As if in response to the Sage’s question, the red glow pulsed faster until it became a steady blaze. It expanded to fill the skull completely. Then the skull began to speak.


“Greetings,” it said in a cold, ethereal voice. “I bring you a message from Bahz the Elder, Seventh of the Council of Eight of Zaad’Astropolous, capital of the Quentrellian Isle. He has need of your aid, and is willing to reward you generously for your efforts. You must travel to the Citadel of Sorrows, above the shore of the Sea of Time, on the Plane of Tarradan, to free him from his unjust imprisonment. Lest you think you are being lured into a trap of some sort, the Elder sends you this assurance of his good faith. A nugget of chrysoline, rarest of all gemstones. It shall protect you from all forms of hostile magic, and be your passport through the StarDoor.” As the skull spoke, images formed within the red glow. Cydric saw a dark-haired man in purple robes, then an island in a turquoise sea, followed by the image of an imposing castle situated on a foundation of barren rock. The final image was that of a small blue-and-white jewel set in a platinum ring.

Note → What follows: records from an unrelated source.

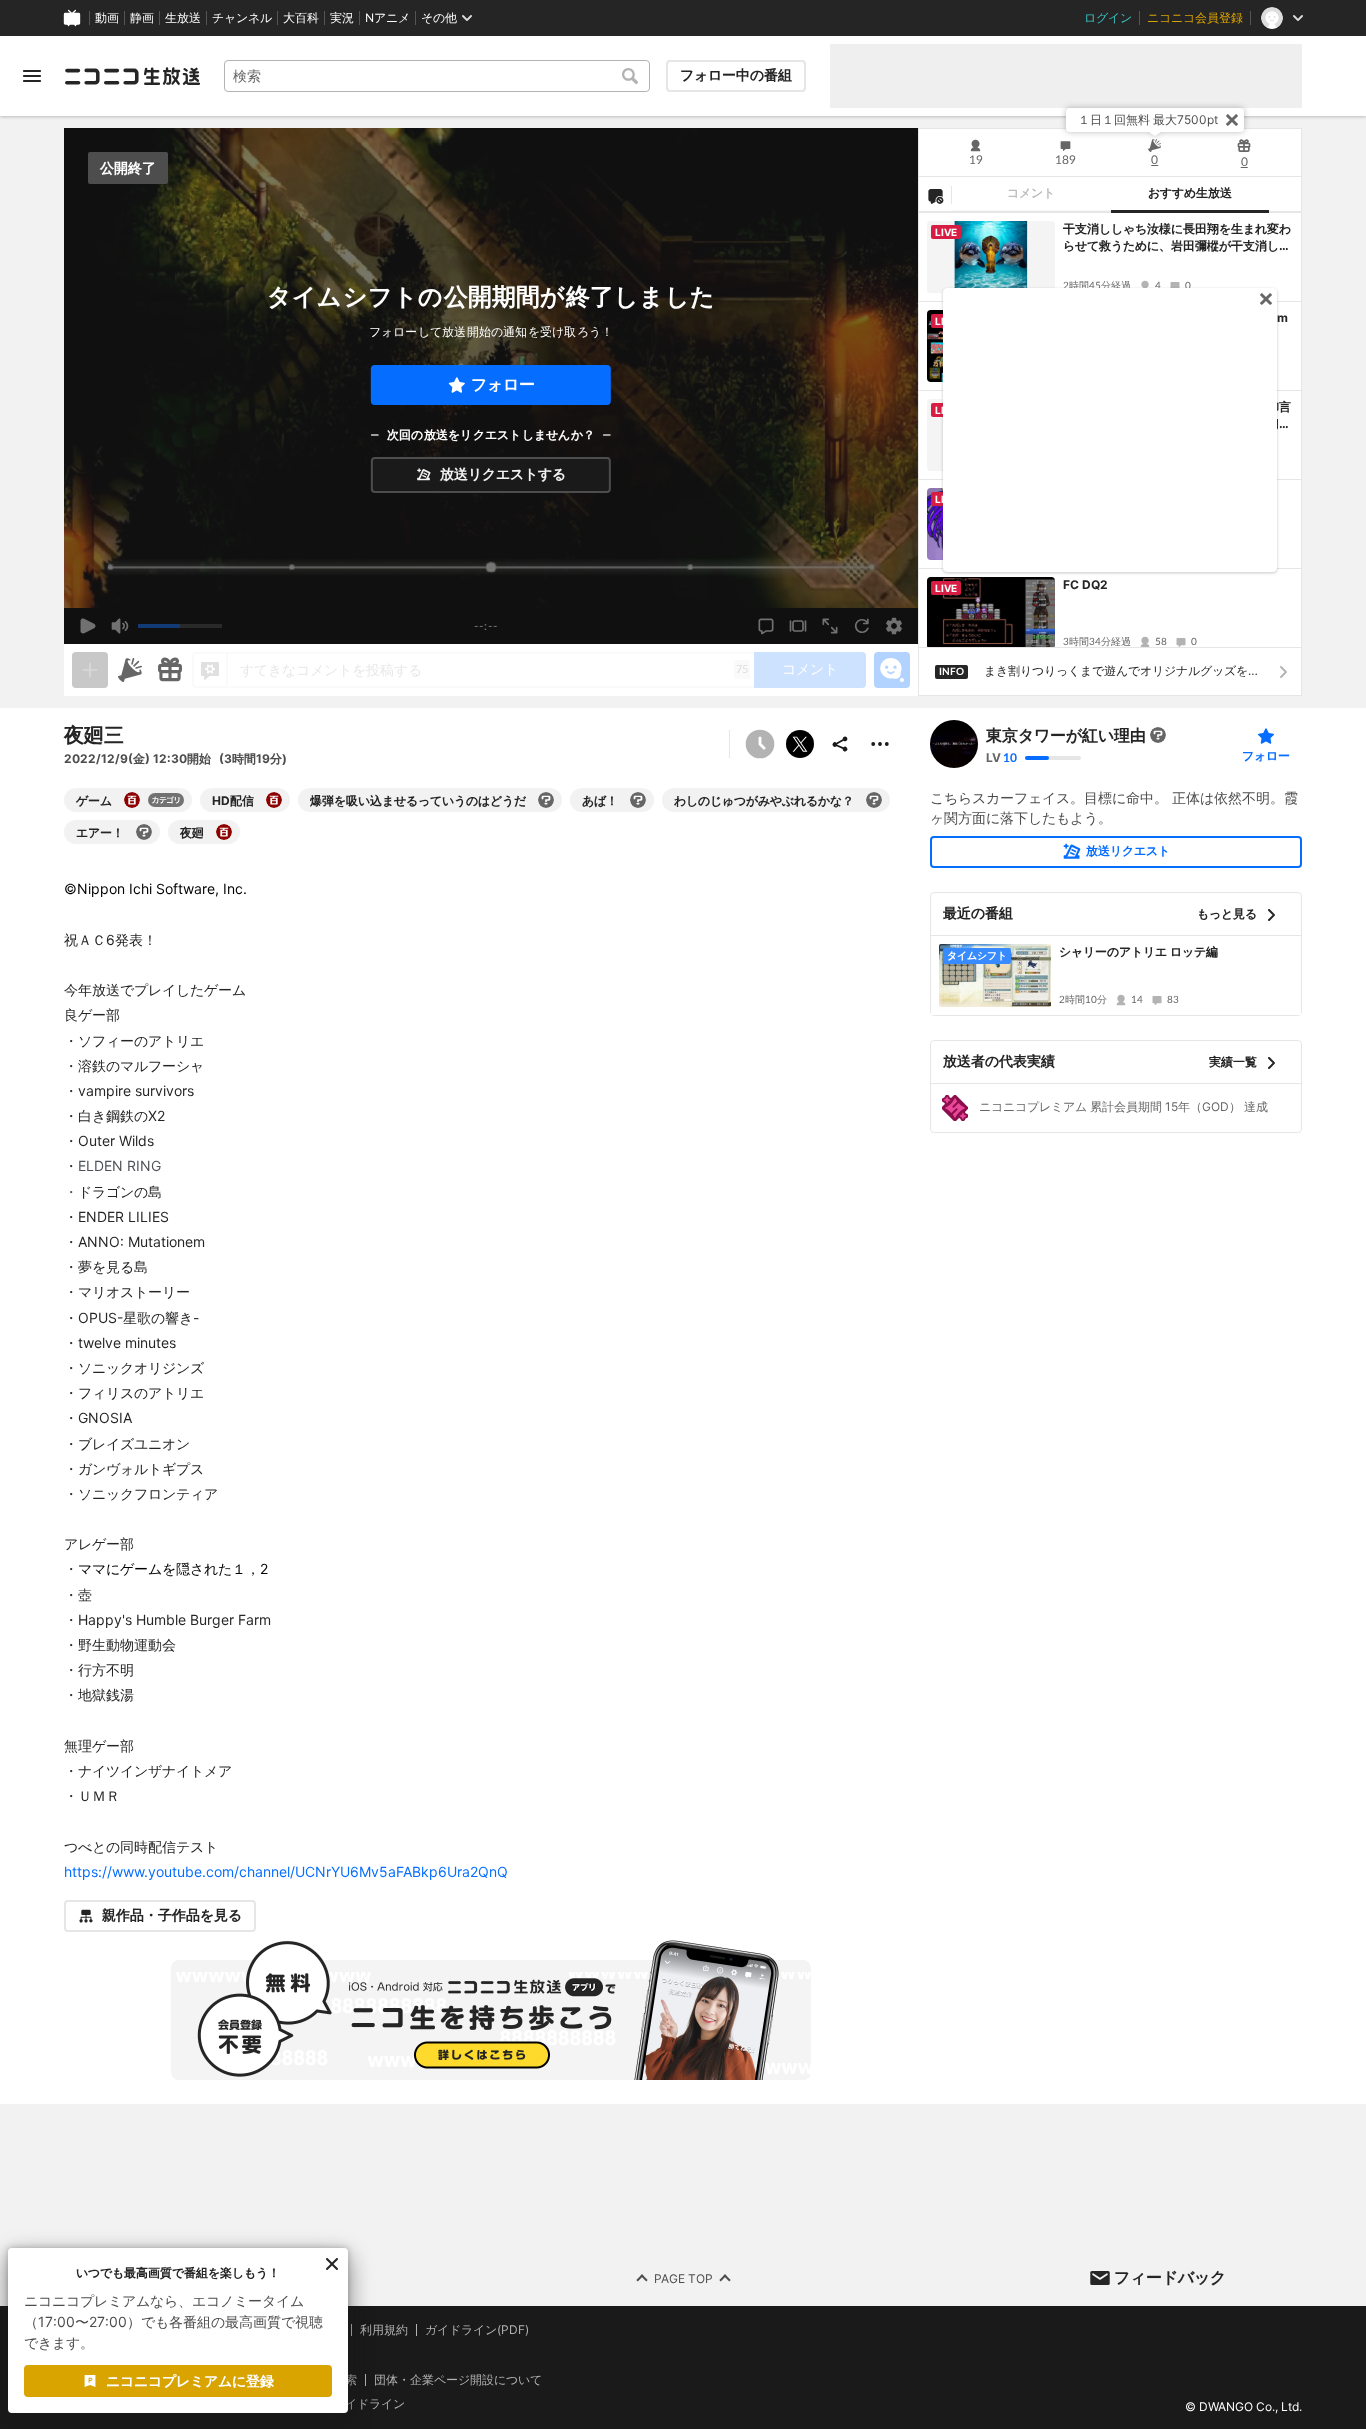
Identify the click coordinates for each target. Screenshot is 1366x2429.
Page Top (683, 2277)
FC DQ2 (1085, 584)
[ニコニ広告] (130, 670)
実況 (342, 18)
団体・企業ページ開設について (458, 2379)
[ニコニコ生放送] (132, 76)
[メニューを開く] (32, 76)
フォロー (503, 384)
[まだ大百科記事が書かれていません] (1158, 735)
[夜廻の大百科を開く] (224, 832)
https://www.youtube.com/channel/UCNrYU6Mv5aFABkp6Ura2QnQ (286, 1871)
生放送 (183, 18)
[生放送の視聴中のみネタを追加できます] (90, 670)
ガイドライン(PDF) (477, 2330)
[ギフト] (170, 670)
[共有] (840, 744)
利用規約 (384, 2330)
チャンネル (242, 18)
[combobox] (437, 76)
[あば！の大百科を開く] (638, 800)
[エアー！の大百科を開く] (144, 832)
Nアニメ (387, 18)
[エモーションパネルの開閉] (892, 670)
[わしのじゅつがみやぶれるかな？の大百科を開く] (874, 800)
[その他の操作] (880, 744)
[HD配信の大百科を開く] (274, 800)
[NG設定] (935, 195)
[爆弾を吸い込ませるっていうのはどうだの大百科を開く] (546, 800)
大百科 (301, 18)
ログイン (1108, 18)
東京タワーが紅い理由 (1066, 735)
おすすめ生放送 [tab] (1190, 193)
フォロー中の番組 (736, 75)
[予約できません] (760, 744)
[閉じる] (1232, 120)
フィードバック (1170, 2277)
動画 (107, 18)
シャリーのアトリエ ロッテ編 (1138, 951)
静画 (142, 18)
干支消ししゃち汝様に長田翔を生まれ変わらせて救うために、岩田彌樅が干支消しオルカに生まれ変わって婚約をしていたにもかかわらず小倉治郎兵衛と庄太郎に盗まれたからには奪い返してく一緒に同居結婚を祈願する (1177, 238)
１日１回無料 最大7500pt (1148, 119)
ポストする (800, 744)
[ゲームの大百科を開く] (132, 800)
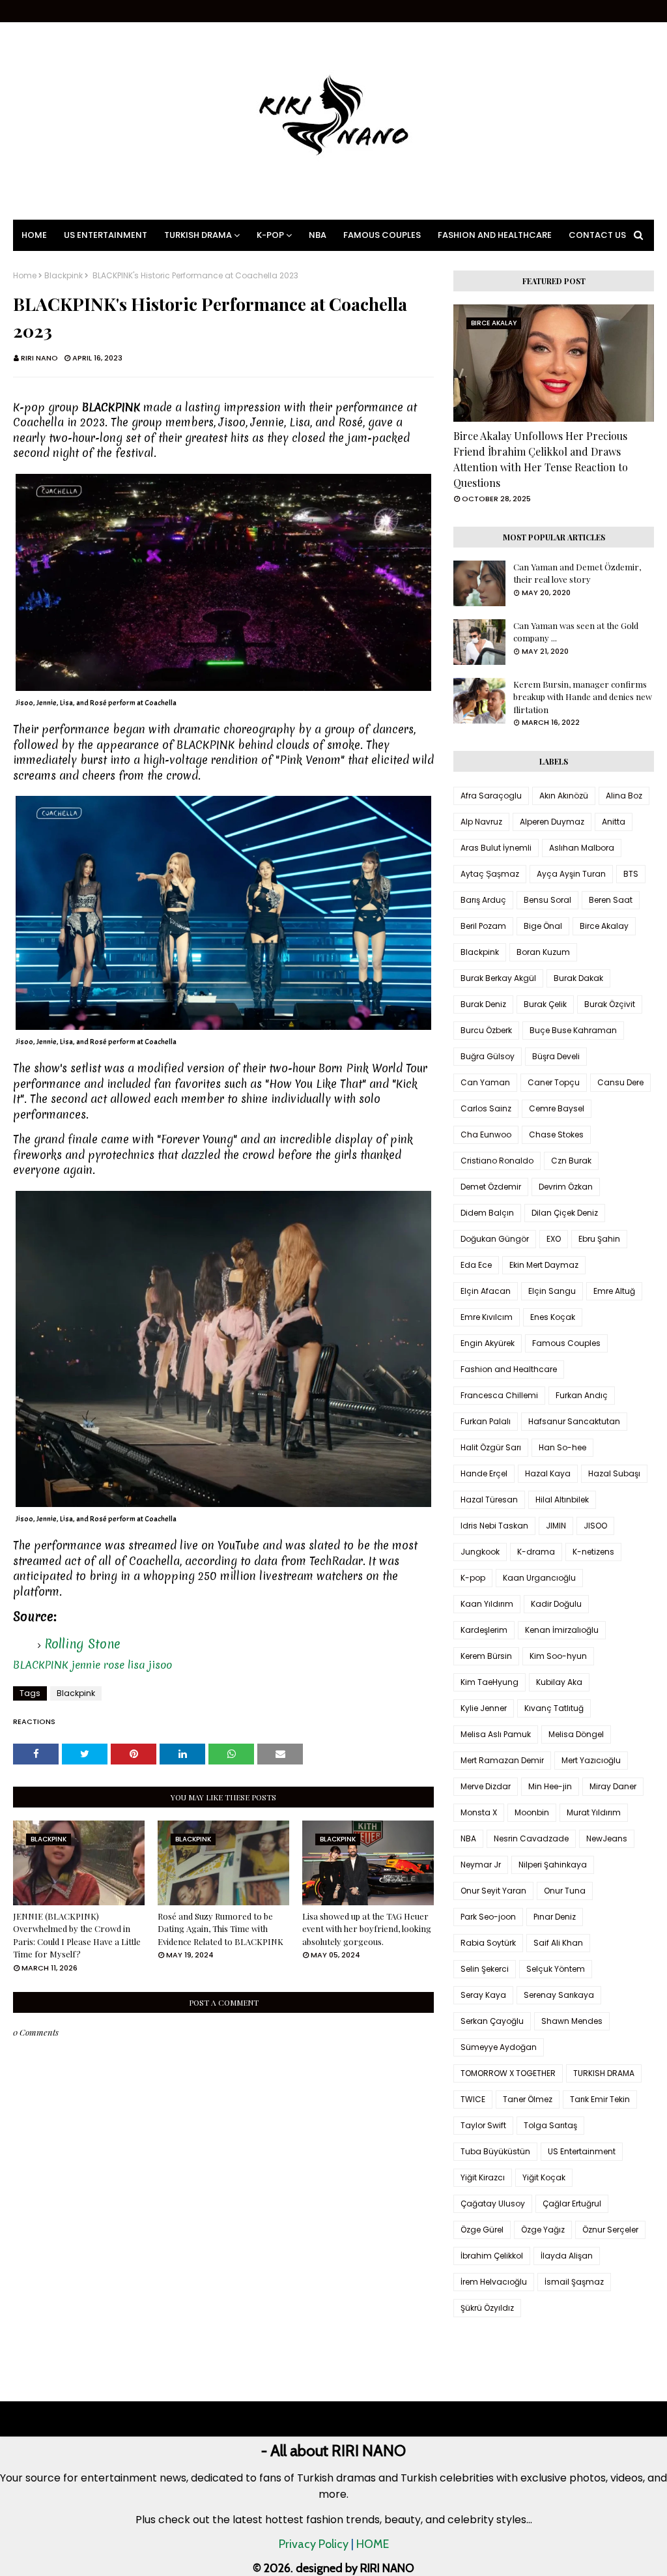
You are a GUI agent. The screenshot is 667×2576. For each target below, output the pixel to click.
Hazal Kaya (548, 1473)
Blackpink (63, 276)
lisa (136, 1665)
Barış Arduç (483, 899)
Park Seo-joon (488, 1916)
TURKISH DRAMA (603, 2073)
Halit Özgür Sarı (491, 1447)
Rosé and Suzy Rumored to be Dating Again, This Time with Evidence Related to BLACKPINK (220, 1928)
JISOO (595, 1525)
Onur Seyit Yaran (493, 1890)
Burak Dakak (578, 978)
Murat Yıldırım (594, 1812)
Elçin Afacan (486, 1290)
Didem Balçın (487, 1212)
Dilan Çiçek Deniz (565, 1212)
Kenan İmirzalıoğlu (562, 1629)
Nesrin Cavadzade (531, 1838)
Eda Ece (476, 1264)
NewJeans (606, 1838)
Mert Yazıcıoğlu (591, 1760)
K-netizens (593, 1551)
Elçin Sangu (552, 1290)
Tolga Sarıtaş (550, 2125)
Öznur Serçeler (610, 2229)
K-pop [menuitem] (270, 235)
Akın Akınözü (563, 795)
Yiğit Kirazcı (483, 2177)
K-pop (473, 1577)
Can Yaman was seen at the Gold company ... (575, 632)
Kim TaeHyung (489, 1682)
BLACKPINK (40, 1665)
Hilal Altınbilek (562, 1499)
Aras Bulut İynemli (496, 847)
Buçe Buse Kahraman (573, 1030)
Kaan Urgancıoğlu (539, 1577)
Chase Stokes (556, 1134)
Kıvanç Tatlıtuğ (554, 1708)
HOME (372, 2544)
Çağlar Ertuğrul (572, 2203)
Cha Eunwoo (486, 1134)
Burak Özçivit (609, 1004)
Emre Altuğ (614, 1290)
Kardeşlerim (484, 1629)
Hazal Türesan (489, 1499)
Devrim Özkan (566, 1186)
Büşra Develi (556, 1056)
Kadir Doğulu (556, 1603)
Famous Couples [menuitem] (382, 235)
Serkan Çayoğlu (492, 2021)
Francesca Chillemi (499, 1395)
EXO (553, 1238)
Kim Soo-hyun (558, 1655)
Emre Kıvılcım (487, 1317)
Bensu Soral (547, 899)
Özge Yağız (543, 2229)
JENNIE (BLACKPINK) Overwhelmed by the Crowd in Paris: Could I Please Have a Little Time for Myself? (77, 1935)
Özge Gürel (482, 2229)
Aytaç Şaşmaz (490, 873)
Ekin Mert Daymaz (543, 1264)
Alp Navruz (481, 821)
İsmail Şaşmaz (574, 2281)
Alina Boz (624, 795)
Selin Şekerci (485, 1968)
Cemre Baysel (556, 1108)
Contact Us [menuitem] (597, 235)
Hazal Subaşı (614, 1473)
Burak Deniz (483, 1004)
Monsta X (479, 1812)
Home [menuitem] (34, 235)
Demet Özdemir (491, 1186)
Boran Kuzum (543, 952)
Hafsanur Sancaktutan (574, 1421)
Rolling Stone (82, 1643)
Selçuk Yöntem (555, 1968)
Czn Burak (571, 1160)
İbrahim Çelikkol (492, 2255)
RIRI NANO (39, 358)
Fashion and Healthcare (509, 1369)
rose (114, 1665)
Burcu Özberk (486, 1030)
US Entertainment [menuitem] (105, 235)
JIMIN (556, 1525)
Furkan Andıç (582, 1395)
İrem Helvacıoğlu (494, 2281)
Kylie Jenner (484, 1708)
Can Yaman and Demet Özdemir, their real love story (577, 573)
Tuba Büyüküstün (495, 2151)
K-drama (536, 1551)
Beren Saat (610, 899)
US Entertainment (582, 2151)
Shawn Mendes (572, 2021)
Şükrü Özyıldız (487, 2307)
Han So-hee (562, 1447)
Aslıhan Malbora (581, 847)
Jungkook (480, 1551)
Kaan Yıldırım (487, 1603)
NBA (468, 1838)
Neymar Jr (481, 1864)
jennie (86, 1665)
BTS (630, 873)
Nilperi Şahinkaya (552, 1864)
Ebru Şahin (599, 1238)
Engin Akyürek (488, 1343)
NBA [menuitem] (317, 235)
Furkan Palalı (486, 1421)
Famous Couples (566, 1343)
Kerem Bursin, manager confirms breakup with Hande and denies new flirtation (582, 697)
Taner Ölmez (527, 2099)
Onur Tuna (565, 1890)
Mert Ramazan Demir (502, 1760)
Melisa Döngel (576, 1734)
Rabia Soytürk (488, 1942)
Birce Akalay (604, 925)
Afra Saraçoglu (491, 795)
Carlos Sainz (486, 1108)
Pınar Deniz (554, 1916)
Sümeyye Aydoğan (499, 2047)
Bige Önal (543, 925)
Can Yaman (485, 1082)
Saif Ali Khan (558, 1942)
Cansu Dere (620, 1082)
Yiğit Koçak (543, 2177)
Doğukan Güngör (495, 1238)
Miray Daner (612, 1786)
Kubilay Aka (559, 1682)
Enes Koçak (552, 1317)
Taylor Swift (483, 2125)
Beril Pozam (483, 925)
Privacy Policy (313, 2544)
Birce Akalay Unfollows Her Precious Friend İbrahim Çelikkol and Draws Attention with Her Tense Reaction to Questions (540, 459)
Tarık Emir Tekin (600, 2099)
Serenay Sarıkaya (559, 1994)
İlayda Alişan (567, 2255)
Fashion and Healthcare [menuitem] (495, 235)
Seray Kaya (483, 1994)
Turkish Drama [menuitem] (198, 235)
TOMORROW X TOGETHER (508, 2073)
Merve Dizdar (486, 1786)
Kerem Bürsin (486, 1655)
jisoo (160, 1665)
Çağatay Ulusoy (493, 2203)
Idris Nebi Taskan (494, 1525)
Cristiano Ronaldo (497, 1160)
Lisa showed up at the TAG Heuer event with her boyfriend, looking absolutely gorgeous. (366, 1928)
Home (24, 276)
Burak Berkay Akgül (498, 978)
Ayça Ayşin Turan (571, 873)
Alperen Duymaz (552, 821)
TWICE (473, 2099)
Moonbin (532, 1812)
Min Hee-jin (550, 1786)
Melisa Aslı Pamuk (496, 1734)
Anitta (613, 821)
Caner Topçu (554, 1082)
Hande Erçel (484, 1473)
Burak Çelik (545, 1004)
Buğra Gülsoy (488, 1056)
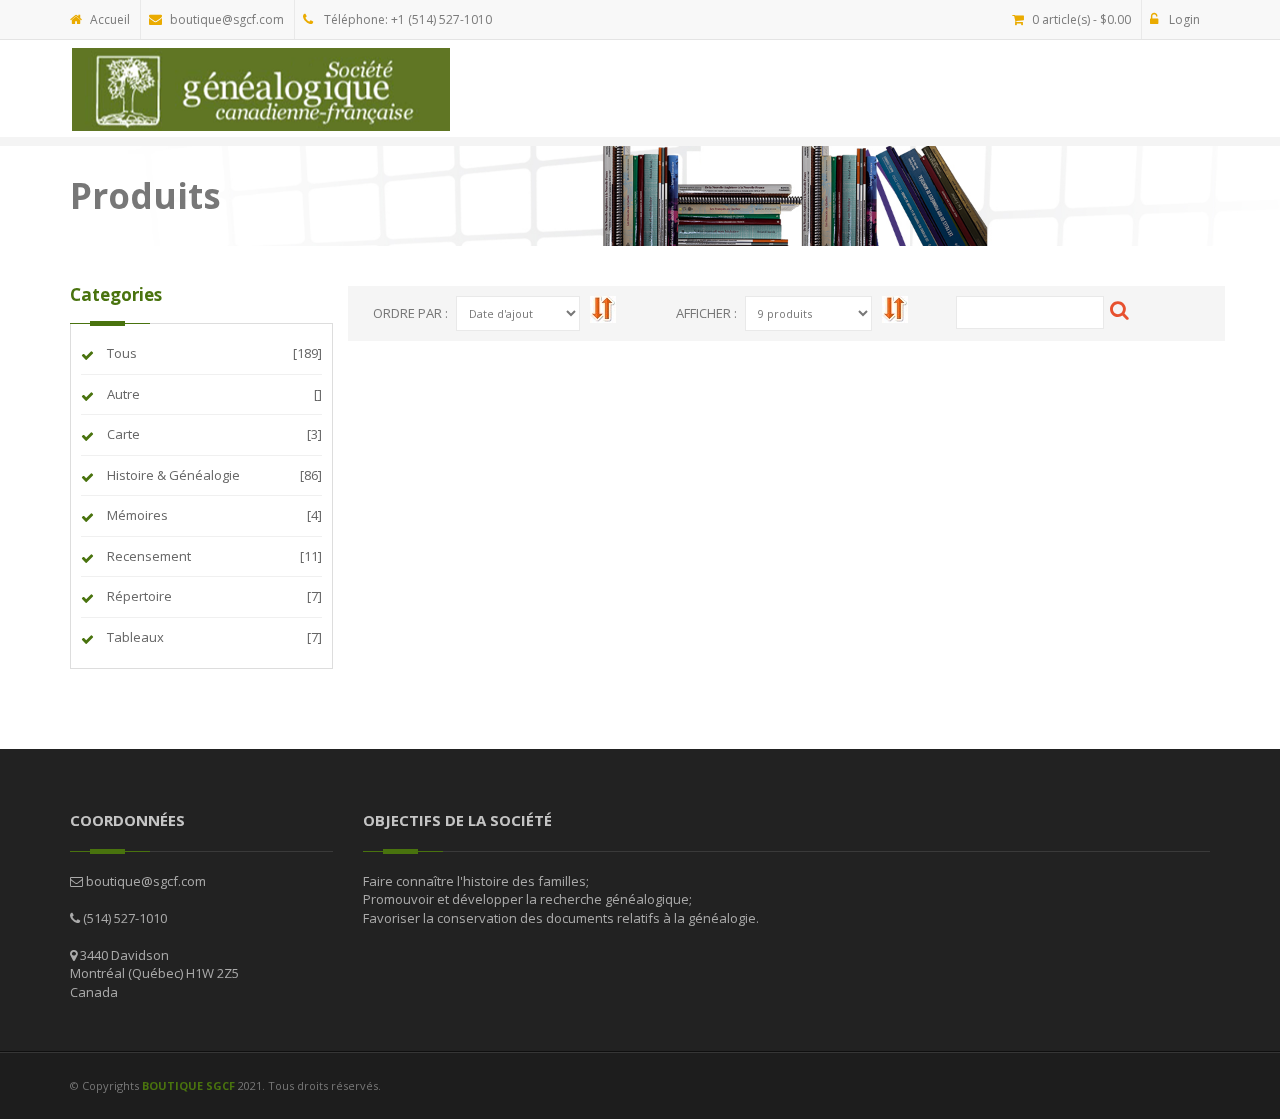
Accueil (110, 19)
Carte (122, 434)
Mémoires (136, 515)
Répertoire (138, 596)
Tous (120, 353)
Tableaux (134, 637)
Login (1183, 19)
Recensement (147, 556)
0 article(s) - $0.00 (1081, 19)
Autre (122, 394)
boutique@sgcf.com (227, 19)
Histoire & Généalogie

“The Elder urges that you respond to his appeal, for his time is limited. Your reward will be very great, he assures you. Make your journey at midnight; the jewel will be your guide.”


A moment after the skull finished speaking, the red glow began to die as cracks appeared in its crystalline surface. A pulsing sound emanated from the skull, growing louder with each beat. Cydric pressed his hands over his ears, but the sound still remained. In his mind he saw the skull, small but growing in size with the volume of the droning beat. Suddenly, the skull in the box shattered into a cloud of crystalline dust just as the sound reached a crescendo. The skull in Cydric’s mind loomed large, filling his thoughts. Then a sharp pain stabbed daggerlike into his soul. He cried out, staggered, then collapsed to the cold stone floor. He was vaguely aware of someone calling his name as darkness welled up and swept him into unconsciousness.